Pages

Tuesday, March 3, 2026

When Your Brain Hurts at a PD 3/31


The first Tuesday of each month, we have professional development sessions. In one of our sessions today, we had to complete a self-assessment of our classroom management. I am all for reflections and self-assessments for my students and myself.

However, trying to read the packet in a room full of teachers who are talking becomes difficult for this old brain. I was having to think too much, and the talking was a distraction. I was actually thinking, "How in the world are they answering these questions with all this noise? How could they even think?"

I inconspicuously (one of our roots this week!) pressed my fingers against my ears and tried to really focus on these three sentences:

  1. I provide frequent, specific, and immediate contingent acknowledgement for following classroom expectations.
  2. I use multiple systems to acknowledge expected behavior (teacher reaction, individual and group contingencies).
  3. I use differential reinforcement to acknowledge effort, successive approximations, and behavioral improvement.
What in the world did all this mean? How am I supposed to rate this when I don't understand it? At the end of the day, too many big words and too many distractions left me with this thought," Just mark it low, and make it a goal!"

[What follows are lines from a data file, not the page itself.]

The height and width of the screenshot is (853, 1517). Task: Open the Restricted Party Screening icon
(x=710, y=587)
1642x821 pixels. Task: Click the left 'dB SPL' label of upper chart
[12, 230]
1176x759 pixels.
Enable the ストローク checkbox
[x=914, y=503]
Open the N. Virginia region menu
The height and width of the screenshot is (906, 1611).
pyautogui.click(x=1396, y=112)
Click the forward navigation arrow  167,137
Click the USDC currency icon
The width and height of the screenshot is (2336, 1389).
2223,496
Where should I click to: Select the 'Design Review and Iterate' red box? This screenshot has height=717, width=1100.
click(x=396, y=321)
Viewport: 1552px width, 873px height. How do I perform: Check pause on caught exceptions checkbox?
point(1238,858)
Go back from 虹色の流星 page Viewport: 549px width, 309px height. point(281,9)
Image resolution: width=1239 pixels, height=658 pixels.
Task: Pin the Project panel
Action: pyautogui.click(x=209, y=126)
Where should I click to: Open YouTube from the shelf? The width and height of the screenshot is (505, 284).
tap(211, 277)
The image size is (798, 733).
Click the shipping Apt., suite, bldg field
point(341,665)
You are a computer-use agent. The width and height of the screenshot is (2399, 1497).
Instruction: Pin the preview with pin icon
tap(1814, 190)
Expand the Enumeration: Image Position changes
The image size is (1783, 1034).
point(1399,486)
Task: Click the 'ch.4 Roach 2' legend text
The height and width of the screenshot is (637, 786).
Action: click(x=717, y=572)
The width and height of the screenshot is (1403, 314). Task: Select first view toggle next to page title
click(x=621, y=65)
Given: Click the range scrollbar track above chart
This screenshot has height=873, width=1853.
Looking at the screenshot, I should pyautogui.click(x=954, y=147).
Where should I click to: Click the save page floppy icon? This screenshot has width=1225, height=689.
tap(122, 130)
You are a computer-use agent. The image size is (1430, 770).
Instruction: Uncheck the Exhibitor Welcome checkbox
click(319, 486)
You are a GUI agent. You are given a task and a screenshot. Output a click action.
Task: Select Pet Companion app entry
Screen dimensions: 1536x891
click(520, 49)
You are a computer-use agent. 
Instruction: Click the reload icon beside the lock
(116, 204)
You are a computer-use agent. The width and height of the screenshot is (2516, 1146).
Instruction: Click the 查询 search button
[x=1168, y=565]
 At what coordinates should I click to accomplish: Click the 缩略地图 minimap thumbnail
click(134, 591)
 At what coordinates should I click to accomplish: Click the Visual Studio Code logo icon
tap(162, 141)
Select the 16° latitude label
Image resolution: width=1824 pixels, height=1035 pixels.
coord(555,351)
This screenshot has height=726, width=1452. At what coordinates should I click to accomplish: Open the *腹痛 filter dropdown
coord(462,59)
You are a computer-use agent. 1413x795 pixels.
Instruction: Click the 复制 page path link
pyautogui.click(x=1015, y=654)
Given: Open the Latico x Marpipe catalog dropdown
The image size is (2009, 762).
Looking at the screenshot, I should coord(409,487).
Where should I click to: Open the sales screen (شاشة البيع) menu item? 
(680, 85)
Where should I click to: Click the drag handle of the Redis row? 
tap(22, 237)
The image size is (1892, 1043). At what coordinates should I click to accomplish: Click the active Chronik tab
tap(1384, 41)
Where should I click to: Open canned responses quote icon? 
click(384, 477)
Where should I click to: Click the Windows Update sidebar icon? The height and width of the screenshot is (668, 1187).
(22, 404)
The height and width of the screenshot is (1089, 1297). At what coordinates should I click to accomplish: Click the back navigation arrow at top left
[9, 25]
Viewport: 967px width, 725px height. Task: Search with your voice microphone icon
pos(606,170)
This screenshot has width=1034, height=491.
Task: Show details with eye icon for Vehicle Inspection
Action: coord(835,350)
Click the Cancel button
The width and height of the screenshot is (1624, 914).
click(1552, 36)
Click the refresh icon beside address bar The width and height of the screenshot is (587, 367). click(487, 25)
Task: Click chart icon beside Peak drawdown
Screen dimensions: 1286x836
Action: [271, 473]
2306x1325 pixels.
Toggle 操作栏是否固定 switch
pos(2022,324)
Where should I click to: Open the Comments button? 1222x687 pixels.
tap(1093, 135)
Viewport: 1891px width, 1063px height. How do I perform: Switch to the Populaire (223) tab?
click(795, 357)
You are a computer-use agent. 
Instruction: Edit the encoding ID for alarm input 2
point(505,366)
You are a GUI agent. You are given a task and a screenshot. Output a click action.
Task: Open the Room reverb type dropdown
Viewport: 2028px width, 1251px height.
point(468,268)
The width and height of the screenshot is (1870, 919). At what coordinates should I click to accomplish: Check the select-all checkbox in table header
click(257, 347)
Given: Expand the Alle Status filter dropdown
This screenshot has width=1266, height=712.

And that's just what I did!

 

Thank you to Two Writing Teachers for creating 
a space for me and other teacher-writers to share our stories.

7 comments:

  1. Diane (newtreemom)
    Maybe yoh should have marked everything high based on your many years of experience and your openness to improving!

    ReplyDelete
  2. I often felt that teachers make the worse students. They behave in way they wouldn't tolerate in their classroom. I sympathize with you over the language. Sometimes you just want to say. "Tell me in plain English what you mean." arjeha

    ReplyDelete
  3. You sum up so well how I too feel about a lot of that self assessment stuff. I love your resolution!Makes me remember those years when I had to give pre-tests and post-tests with the PD I conducted (a state requirement, it no longer exists). Teachers would worry about how poorly they felt they did on the pre-test. I'd tell them, "Don't worry! All they want to do is establish that you've learned in this PD. Score low on the pre- and you will show growth on the post-." Love that you used this week's root in you writing.

    ReplyDelete
  4. Noise is such a distraction for me. I like your idea "mark it low, and make it a goal."

    ReplyDelete
  5. OMG! I, too, need quiet to read and understand. Well, my house is quiet...yet I do not understand. LOL! Well, actually, I understand it now, but it took me four tries to decipher. And I agree, you should have marked it high based on experience.

    ReplyDelete
  6. The end of a day in a noisy setting is not my best learning time, so this slice resonates. Tough surveys may require more thought, yet you also want to be done. Totally feel this.

    ReplyDelete
  7. Word salad! I was laughing so hard over these statements! Love your approach to mark it low and make it a goal. Was refusal to participate an option?? I have so little patience for such intensely behaviorist approaches to classroom management.